-- Problem statement --
Every line of the data needs to be returned exactly.

(Given records Opens)

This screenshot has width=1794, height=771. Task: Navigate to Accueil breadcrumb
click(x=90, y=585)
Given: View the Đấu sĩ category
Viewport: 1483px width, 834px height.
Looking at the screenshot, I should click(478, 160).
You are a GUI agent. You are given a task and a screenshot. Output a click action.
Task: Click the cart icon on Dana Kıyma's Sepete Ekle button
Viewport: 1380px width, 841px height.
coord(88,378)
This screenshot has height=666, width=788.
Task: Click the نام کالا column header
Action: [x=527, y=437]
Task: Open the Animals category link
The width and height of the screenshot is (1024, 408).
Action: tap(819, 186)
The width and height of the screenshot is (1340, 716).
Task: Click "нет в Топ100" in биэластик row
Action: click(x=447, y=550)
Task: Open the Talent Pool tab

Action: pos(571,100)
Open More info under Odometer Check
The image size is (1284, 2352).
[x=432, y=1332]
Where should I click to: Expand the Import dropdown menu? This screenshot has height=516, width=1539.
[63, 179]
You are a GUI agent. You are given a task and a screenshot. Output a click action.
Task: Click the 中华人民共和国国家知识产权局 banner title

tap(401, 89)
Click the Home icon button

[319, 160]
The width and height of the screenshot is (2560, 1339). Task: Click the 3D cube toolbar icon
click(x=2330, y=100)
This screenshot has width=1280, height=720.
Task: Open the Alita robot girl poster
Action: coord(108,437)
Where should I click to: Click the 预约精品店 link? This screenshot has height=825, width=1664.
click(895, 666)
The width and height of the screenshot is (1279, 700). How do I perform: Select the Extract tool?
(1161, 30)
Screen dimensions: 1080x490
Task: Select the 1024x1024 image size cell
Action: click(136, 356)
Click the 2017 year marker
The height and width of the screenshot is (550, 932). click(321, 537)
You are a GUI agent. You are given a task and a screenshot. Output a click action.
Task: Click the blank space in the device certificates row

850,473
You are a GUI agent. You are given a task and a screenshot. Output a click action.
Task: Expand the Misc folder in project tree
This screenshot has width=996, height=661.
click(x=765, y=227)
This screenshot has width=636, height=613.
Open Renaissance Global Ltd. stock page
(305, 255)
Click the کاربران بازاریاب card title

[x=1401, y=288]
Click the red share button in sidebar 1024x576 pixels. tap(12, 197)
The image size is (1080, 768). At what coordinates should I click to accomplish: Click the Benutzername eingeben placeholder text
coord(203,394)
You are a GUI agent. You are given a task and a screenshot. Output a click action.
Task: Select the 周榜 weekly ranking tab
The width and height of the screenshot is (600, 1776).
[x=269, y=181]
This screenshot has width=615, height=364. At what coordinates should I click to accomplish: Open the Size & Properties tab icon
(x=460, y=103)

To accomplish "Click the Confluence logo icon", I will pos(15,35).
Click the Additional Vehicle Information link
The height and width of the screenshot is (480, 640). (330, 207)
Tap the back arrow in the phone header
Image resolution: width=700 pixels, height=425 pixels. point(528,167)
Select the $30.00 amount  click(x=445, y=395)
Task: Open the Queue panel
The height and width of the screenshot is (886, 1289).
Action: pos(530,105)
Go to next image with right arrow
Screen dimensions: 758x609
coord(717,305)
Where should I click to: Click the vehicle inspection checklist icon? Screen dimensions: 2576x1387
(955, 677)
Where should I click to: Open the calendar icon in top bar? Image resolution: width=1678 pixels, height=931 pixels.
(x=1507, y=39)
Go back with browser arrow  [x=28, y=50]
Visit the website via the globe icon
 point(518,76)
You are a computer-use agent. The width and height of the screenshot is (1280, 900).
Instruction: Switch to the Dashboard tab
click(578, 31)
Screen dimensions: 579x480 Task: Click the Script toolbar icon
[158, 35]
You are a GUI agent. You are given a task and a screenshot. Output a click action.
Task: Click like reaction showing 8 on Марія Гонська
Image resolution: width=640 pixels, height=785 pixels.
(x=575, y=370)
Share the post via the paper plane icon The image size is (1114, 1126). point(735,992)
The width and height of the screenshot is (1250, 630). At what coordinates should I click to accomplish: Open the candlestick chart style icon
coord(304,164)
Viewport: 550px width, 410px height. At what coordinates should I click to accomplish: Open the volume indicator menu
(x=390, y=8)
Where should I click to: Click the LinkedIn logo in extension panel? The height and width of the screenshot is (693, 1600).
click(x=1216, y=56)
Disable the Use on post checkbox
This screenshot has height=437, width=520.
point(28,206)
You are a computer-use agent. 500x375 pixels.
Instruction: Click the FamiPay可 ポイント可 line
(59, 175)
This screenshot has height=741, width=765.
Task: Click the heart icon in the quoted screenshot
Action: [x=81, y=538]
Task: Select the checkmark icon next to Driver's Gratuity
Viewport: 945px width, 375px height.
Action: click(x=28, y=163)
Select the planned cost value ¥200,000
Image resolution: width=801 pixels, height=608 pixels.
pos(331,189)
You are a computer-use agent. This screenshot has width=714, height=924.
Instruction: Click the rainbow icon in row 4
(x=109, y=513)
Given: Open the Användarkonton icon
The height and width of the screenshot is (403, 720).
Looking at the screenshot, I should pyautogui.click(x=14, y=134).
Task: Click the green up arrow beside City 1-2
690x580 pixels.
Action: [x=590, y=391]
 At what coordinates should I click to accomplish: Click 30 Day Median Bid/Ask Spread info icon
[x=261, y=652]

(Given records Closes)

-- Answer for the task --
This screenshot has width=1794, height=771. Task: Navigate to Accueil breadcrumb
click(x=90, y=585)
Given: View the Đấu sĩ category
Viewport: 1483px width, 834px height.
Looking at the screenshot, I should click(478, 160).
You are a GUI agent. You are given a task and a screenshot. Output a click action.
Task: Click the cart icon on Dana Kıyma's Sepete Ekle button
Viewport: 1380px width, 841px height.
coord(88,378)
This screenshot has height=666, width=788.
Task: Click the نام کالا column header
Action: [x=527, y=437]
Task: Open the Animals category link
The width and height of the screenshot is (1024, 408).
Action: tap(819, 186)
The width and height of the screenshot is (1340, 716).
Task: Click "нет в Топ100" in биэластик row
Action: click(x=447, y=550)
Task: Open the Talent Pool tab

Action: pos(571,100)
Open More info under Odometer Check
The image size is (1284, 2352).
[x=432, y=1332]
Where should I click to: Expand the Import dropdown menu? This screenshot has height=516, width=1539.
[63, 179]
You are a GUI agent. You are given a task and a screenshot. Output a click action.
Task: Click the 中华人民共和国国家知识产权局 banner title

tap(401, 89)
Click the Home icon button

[319, 160]
The width and height of the screenshot is (2560, 1339). Task: Click the 3D cube toolbar icon
click(x=2330, y=100)
This screenshot has width=1280, height=720.
Task: Open the Alita robot girl poster
Action: coord(108,437)
Where should I click to: Click the 预约精品店 link? This screenshot has height=825, width=1664.
click(895, 666)
The width and height of the screenshot is (1279, 700). How do I perform: Select the Extract tool?
(1161, 30)
Screen dimensions: 1080x490
Task: Select the 1024x1024 image size cell
Action: click(136, 356)
Click the 2017 year marker
The height and width of the screenshot is (550, 932). click(321, 537)
You are a GUI agent. You are given a task and a screenshot. Output a click action.
Task: Click the blank space in the device certificates row

850,473
You are a GUI agent. You are given a task and a screenshot. Output a click action.
Task: Expand the Misc folder in project tree
This screenshot has width=996, height=661.
click(x=765, y=227)
This screenshot has width=636, height=613.
Open Renaissance Global Ltd. stock page
(305, 255)
Click the کاربران بازاریاب card title

[x=1401, y=288]
Click the red share button in sidebar 1024x576 pixels. tap(12, 197)
The image size is (1080, 768). At what coordinates should I click to accomplish: Click the Benutzername eingeben placeholder text
coord(203,394)
You are a GUI agent. You are given a task and a screenshot. Output a click action.
Task: Select the 周榜 weekly ranking tab
The width and height of the screenshot is (600, 1776).
[x=269, y=181]
This screenshot has width=615, height=364. At what coordinates should I click to accomplish: Open the Size & Properties tab icon
(x=460, y=103)

To accomplish "Click the Confluence logo icon", I will pos(15,35).
Click the Additional Vehicle Information link
The height and width of the screenshot is (480, 640). (330, 207)
Tap the back arrow in the phone header
Image resolution: width=700 pixels, height=425 pixels. point(528,167)
Select the $30.00 amount  click(x=445, y=395)
Task: Open the Queue panel
The height and width of the screenshot is (886, 1289).
Action: pos(530,105)
Go to next image with right arrow
Screen dimensions: 758x609
coord(717,305)
Where should I click to: Click the vehicle inspection checklist icon? Screen dimensions: 2576x1387
(955, 677)
Where should I click to: Open the calendar icon in top bar? Image resolution: width=1678 pixels, height=931 pixels.
(x=1507, y=39)
Go back with browser arrow  [x=28, y=50]
Visit the website via the globe icon
 point(518,76)
You are a computer-use agent. The width and height of the screenshot is (1280, 900).
Instruction: Switch to the Dashboard tab
click(578, 31)
Screen dimensions: 579x480 Task: Click the Script toolbar icon
[158, 35]
You are a GUI agent. You are given a task and a screenshot. Output a click action.
Task: Click like reaction showing 8 on Марія Гонська
Image resolution: width=640 pixels, height=785 pixels.
(x=575, y=370)
Share the post via the paper plane icon The image size is (1114, 1126). point(735,992)
The width and height of the screenshot is (1250, 630). At what coordinates should I click to accomplish: Open the candlestick chart style icon
coord(304,164)
Viewport: 550px width, 410px height. At what coordinates should I click to accomplish: Open the volume indicator menu
(x=390, y=8)
Where should I click to: Click the LinkedIn logo in extension panel? The height and width of the screenshot is (693, 1600).
click(x=1216, y=56)
Disable the Use on post checkbox
This screenshot has height=437, width=520.
point(28,206)
You are a computer-use agent. 500x375 pixels.
Instruction: Click the FamiPay可 ポイント可 line
(59, 175)
This screenshot has height=741, width=765.
Task: Click the heart icon in the quoted screenshot
Action: [x=81, y=538]
Task: Select the checkmark icon next to Driver's Gratuity
Viewport: 945px width, 375px height.
Action: click(x=28, y=163)
Select the planned cost value ¥200,000
Image resolution: width=801 pixels, height=608 pixels.
pos(331,189)
You are a computer-use agent. This screenshot has width=714, height=924.
Instruction: Click the rainbow icon in row 4
(x=109, y=513)
Given: Open the Användarkonton icon
The height and width of the screenshot is (403, 720).
Looking at the screenshot, I should pyautogui.click(x=14, y=134).
Task: Click the green up arrow beside City 1-2
690x580 pixels.
Action: [x=590, y=391]
 At what coordinates should I click to accomplish: Click 30 Day Median Bid/Ask Spread info icon
[x=261, y=652]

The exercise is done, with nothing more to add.